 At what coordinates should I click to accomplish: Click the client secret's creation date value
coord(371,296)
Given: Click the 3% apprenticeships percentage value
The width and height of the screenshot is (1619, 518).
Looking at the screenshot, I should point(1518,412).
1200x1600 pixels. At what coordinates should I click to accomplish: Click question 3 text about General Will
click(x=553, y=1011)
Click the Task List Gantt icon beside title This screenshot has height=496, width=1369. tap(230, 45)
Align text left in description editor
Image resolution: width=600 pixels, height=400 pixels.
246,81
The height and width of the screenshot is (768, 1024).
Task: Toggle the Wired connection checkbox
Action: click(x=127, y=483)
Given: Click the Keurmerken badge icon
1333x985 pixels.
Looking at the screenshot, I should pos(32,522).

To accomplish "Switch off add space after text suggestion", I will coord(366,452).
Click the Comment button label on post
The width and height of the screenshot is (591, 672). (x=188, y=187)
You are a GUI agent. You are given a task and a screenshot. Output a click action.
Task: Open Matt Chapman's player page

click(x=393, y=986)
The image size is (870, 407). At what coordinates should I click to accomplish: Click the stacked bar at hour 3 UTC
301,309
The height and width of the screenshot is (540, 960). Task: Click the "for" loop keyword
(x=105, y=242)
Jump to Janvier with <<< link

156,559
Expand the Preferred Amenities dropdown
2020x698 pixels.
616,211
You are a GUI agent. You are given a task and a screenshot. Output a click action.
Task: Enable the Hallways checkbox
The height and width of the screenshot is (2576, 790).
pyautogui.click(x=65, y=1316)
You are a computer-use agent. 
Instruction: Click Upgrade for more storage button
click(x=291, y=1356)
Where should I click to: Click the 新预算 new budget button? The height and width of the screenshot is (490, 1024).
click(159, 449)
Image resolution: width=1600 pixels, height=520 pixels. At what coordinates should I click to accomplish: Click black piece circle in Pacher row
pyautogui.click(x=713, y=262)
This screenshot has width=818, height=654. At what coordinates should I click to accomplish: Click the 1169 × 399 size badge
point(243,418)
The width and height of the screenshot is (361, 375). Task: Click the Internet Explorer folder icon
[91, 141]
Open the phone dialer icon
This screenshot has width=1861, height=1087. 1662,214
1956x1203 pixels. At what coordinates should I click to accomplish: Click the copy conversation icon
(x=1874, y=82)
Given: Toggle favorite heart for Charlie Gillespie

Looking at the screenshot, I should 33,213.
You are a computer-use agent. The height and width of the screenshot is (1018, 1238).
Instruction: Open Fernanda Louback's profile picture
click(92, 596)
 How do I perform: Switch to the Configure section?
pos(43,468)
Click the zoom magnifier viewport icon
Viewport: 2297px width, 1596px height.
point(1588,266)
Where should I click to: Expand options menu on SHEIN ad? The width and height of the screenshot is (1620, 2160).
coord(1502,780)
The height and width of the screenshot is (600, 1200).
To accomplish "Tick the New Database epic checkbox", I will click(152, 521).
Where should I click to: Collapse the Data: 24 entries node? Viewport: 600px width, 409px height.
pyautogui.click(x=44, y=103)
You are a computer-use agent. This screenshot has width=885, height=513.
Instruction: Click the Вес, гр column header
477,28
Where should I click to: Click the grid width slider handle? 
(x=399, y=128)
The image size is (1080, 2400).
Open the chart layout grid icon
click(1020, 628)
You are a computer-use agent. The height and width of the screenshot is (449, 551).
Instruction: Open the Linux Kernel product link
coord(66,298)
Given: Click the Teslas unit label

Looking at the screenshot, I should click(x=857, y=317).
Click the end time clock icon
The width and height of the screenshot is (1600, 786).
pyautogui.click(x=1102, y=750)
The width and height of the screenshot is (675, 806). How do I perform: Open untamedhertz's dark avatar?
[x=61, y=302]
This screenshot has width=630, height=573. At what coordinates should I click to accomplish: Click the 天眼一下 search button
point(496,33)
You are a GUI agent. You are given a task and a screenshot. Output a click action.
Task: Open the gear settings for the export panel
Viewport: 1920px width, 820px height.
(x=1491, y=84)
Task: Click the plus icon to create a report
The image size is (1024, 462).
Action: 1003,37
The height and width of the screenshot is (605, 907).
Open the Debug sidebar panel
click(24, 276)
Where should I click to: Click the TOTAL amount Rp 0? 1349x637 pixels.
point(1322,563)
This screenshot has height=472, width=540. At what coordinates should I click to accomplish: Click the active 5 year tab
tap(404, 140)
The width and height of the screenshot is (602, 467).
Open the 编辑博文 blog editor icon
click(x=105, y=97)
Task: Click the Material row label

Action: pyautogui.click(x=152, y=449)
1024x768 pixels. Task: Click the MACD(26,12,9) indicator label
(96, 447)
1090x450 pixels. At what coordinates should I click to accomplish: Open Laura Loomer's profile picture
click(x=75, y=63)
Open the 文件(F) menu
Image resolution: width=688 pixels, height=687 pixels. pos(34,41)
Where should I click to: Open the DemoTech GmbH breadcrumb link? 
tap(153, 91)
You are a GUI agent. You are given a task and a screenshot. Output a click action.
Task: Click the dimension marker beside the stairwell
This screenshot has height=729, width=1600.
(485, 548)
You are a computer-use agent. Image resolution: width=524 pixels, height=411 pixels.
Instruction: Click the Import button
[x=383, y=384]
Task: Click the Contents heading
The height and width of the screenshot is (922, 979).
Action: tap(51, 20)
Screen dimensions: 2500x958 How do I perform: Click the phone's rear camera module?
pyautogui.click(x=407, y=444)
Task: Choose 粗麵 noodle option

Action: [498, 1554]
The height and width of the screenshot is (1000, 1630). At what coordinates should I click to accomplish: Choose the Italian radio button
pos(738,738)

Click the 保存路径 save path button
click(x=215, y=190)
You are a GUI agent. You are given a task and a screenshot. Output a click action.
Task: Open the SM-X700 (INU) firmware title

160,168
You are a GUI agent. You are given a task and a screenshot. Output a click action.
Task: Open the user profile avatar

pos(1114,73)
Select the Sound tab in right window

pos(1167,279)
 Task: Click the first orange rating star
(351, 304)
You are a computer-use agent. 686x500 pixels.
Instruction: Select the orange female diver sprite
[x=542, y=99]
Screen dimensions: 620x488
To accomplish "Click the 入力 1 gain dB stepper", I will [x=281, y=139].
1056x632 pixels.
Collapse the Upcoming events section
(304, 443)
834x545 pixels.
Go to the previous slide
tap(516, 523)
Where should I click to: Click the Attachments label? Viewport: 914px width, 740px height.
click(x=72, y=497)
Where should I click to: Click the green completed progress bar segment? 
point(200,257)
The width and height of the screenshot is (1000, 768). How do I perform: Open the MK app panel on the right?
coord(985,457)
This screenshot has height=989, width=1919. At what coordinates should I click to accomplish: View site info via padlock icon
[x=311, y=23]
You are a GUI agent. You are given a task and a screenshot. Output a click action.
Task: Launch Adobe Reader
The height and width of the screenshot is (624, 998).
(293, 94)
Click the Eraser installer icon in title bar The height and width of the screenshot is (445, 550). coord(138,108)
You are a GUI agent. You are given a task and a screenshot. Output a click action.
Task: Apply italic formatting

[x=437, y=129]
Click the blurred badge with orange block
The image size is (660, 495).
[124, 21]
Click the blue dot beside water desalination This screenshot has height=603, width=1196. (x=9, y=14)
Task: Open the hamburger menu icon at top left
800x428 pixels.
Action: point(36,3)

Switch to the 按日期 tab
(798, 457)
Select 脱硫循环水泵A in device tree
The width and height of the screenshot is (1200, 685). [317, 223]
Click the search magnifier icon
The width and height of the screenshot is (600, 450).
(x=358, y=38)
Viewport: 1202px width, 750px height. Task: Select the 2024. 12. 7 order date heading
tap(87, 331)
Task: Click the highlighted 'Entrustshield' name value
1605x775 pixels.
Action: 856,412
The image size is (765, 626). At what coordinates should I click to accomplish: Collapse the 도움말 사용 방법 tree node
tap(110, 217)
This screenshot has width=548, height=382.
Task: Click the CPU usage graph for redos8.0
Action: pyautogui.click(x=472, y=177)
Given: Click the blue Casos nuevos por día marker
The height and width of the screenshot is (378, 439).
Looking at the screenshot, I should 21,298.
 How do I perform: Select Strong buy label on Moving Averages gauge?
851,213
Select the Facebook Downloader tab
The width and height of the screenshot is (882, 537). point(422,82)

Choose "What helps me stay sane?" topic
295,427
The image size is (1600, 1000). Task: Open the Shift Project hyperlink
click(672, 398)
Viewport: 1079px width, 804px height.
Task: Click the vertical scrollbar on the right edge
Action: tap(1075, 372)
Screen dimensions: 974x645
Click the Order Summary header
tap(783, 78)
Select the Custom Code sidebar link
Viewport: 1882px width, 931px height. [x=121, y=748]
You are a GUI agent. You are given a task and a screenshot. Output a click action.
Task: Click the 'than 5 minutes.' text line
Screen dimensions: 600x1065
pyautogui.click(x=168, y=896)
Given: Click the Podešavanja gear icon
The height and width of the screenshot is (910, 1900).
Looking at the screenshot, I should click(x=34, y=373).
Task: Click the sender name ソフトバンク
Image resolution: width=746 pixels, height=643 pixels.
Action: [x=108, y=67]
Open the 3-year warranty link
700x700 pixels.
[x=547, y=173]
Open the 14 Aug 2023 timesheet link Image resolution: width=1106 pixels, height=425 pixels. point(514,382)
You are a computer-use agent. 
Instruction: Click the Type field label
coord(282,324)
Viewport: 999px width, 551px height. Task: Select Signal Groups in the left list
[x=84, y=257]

THE PROBLEM:
A bare number is the expected answer: the tally of lines in the records above holding "computer".

TASK RESULT:
7